My brother lives in Eastern Washington -- where I spent nine years growing up; I got the hell out of there and he didn't -- and he has five kids, all of which I have come and visit me for a weekend by themselves every summer, starting the year they turn 10. I do lots of these kinds of things with them, and I am always looking for new ideas for fun things to do with preteen/teenagers. To date I have only had the two oldest, who are girls, visit, but next year the oldest of the boys starts to come -- and I think a tour of Safeco Field sounds absolutely perfect! I certainly never would have thought about it myself, as I am not into baseball, or any sport for that mater, but I am always interested in architecture and building design. That tour sounds great, both for an adult interested in buildings and for a little boy likely in awe of a sports facility. I'm adding it to the list!

It's too bad you couldn't fit the Theo Chocolates factory tour into your ridiculously packed visit. It's one of the things I now recommend most highly to visitors, as it's so very cheap (five bucks!) and so very fun, and features an unlimited amount of chocolate samples. If you ever make it back, I highly recommend putting it on your list of places to visit -- but, yes, call and make your tour reservation well in advance.

Incidentally, my oldest niece comes for her eighth visit this Wednesday, and I'm doing some of the same things with her that you did on your visit too! I found out she's crazy for animals a couple of years ago when I took her to the Olympic Game Farm (again, highly recommended for any future visit -- a hefty drive up the Olympic Peninsula but well worth it; it's much like Northwest Trek only you drive your own car among the animals and can hand feed many of them through your windows!), so this year's "finale visit" is basically going to be Big Animal Weekend for her. She told me her favorite animal is a seal, so I'm taking her back to the Seattle Aquarium, which I took her to 6 years ago when she was 11 but she doesn't really remember that now, and which I haven't been to since before they renovated. Another day I'll take her to Northwest Trek, and another day I'm taking her on a day trip whale watching boat tour through the San Juan Islands. She's going to flip, and it's going to be great fun.

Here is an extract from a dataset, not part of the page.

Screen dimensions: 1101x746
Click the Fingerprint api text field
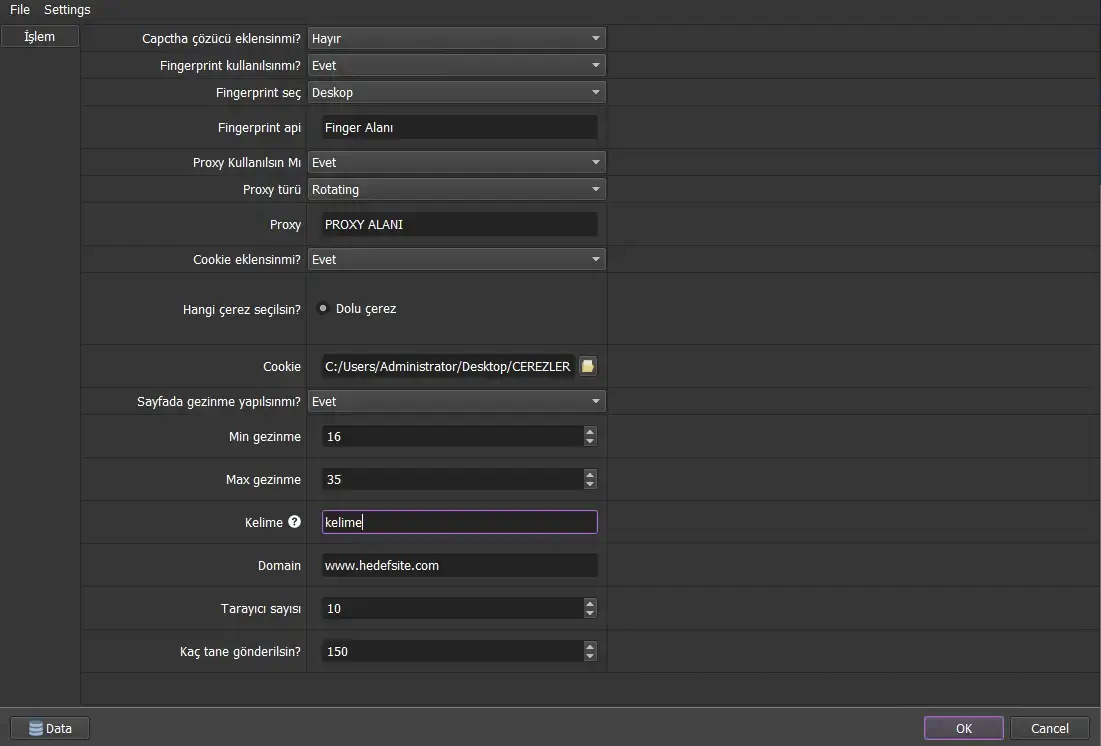tap(459, 128)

I find that hosting visitors forces me to go out and do all these fun things much more often than I ever make time to do on my own time anymore, and they're great for local residents as well. So, in closing to this kind of long comment, I'll tell you that you should do the locals here a favor and visit more often!
3rd-Aug-2009 01:43 am (UTC)
That tour sounds great, both for an adult interested in buildings and for a little boy likely in awe of a sports facility. I'm adding it to the list!

Totally. It was one of my favorite things of the week, and I'm not a baseball person. It's a BEAUTIFUL building, though, baseball park or no.

Olympic Game Park sounds awesome. *adds to future list*

If you end up with some time one summer and an animal loving niece/nephew around, might I also recommend the Vancouver aquarium? It's a hike, to be sure, but it's really, really awesome. We visited several years ago.

I was really bad about getting out and doing things when I lived in SEA, and it was nice to get to finally do some of this stuff. I think it's so cool that you have your nieces and nephews come visit like that - learning the joys of travel early like that has me jealous. ;)
3rd-Aug-2009 01:49 am (UTC)
Oh, and if you haven't already, if you're going to do touristy stuff, I might recommend getting an Entertainment book. I'm not affiliated with them, it was just damn handy. We had buy one get one coupons for the harbor tour, aquarium, the Pike Place Chowder Shop, Steamers, Pac Sci, the EMP/SciFi Museum, and the Safeco tour. I'm not sure what else is in there, but those are the things that were immediately useful to us, and saved something like $70 just in those coupons.